TASK:
Word for word, write out the entries that follow, omitting all pictures.

DATA RECORDS:
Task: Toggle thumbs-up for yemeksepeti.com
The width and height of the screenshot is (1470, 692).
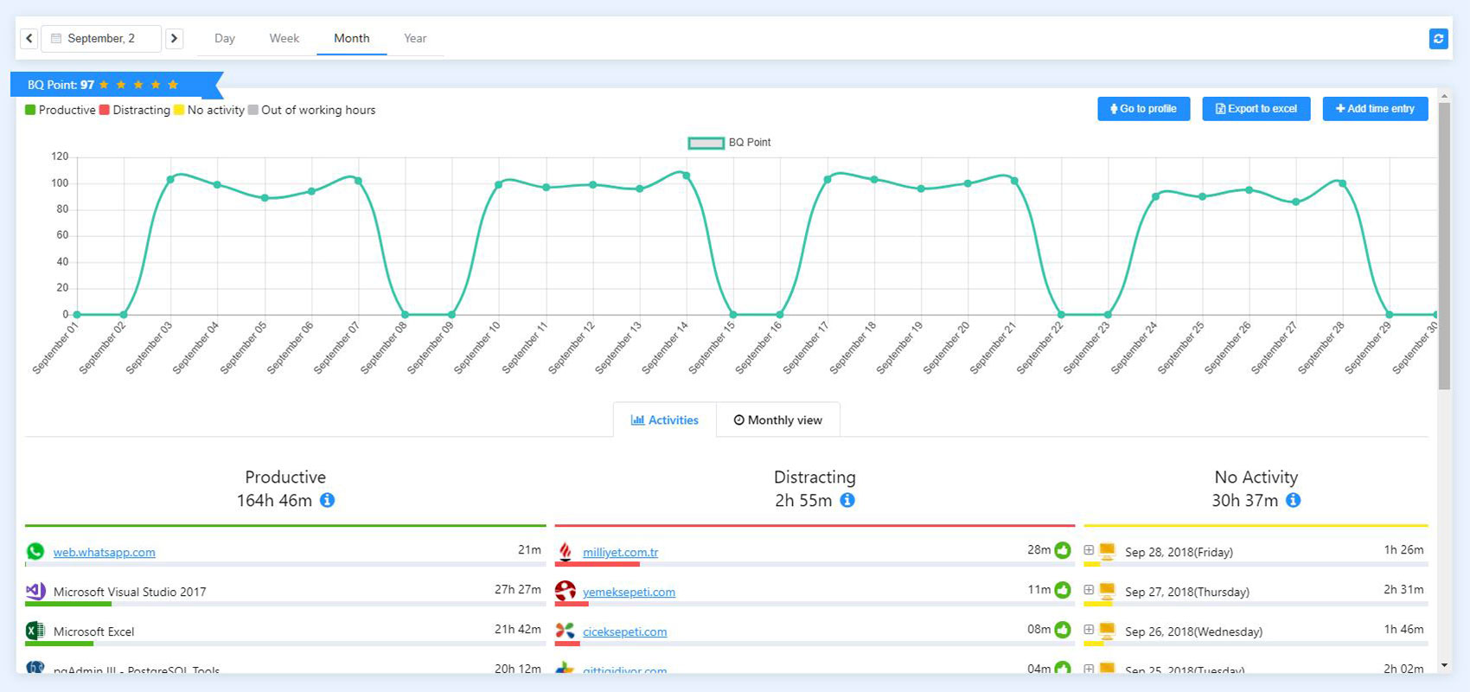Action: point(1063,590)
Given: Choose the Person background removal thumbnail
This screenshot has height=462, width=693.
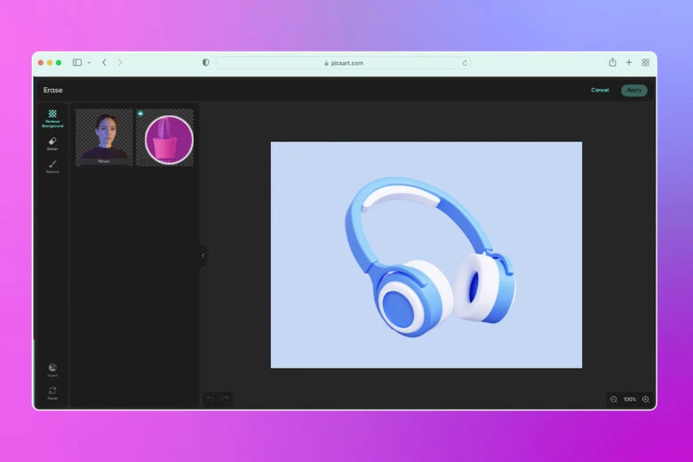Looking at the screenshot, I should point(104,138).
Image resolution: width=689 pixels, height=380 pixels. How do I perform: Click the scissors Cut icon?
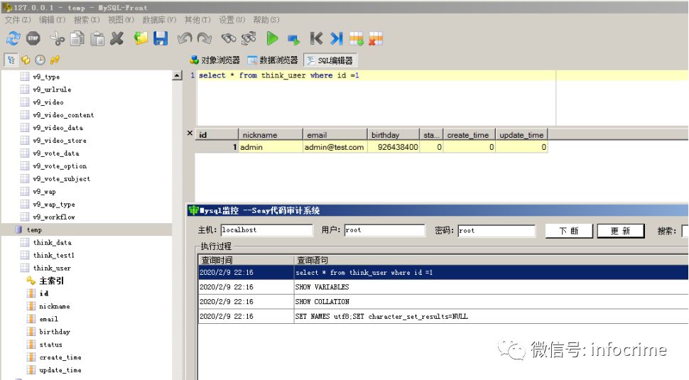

SOLUTION TO THE PROBLEM:
Task: Toggle thumbs-up for yemeksepeti.com
The width and height of the screenshot is (1470, 692).
Action: point(1063,590)
Given: Choose the Person background removal thumbnail
This screenshot has height=462, width=693.
Looking at the screenshot, I should point(104,138).
Image resolution: width=689 pixels, height=380 pixels. How do I perform: Click the scissors Cut icon?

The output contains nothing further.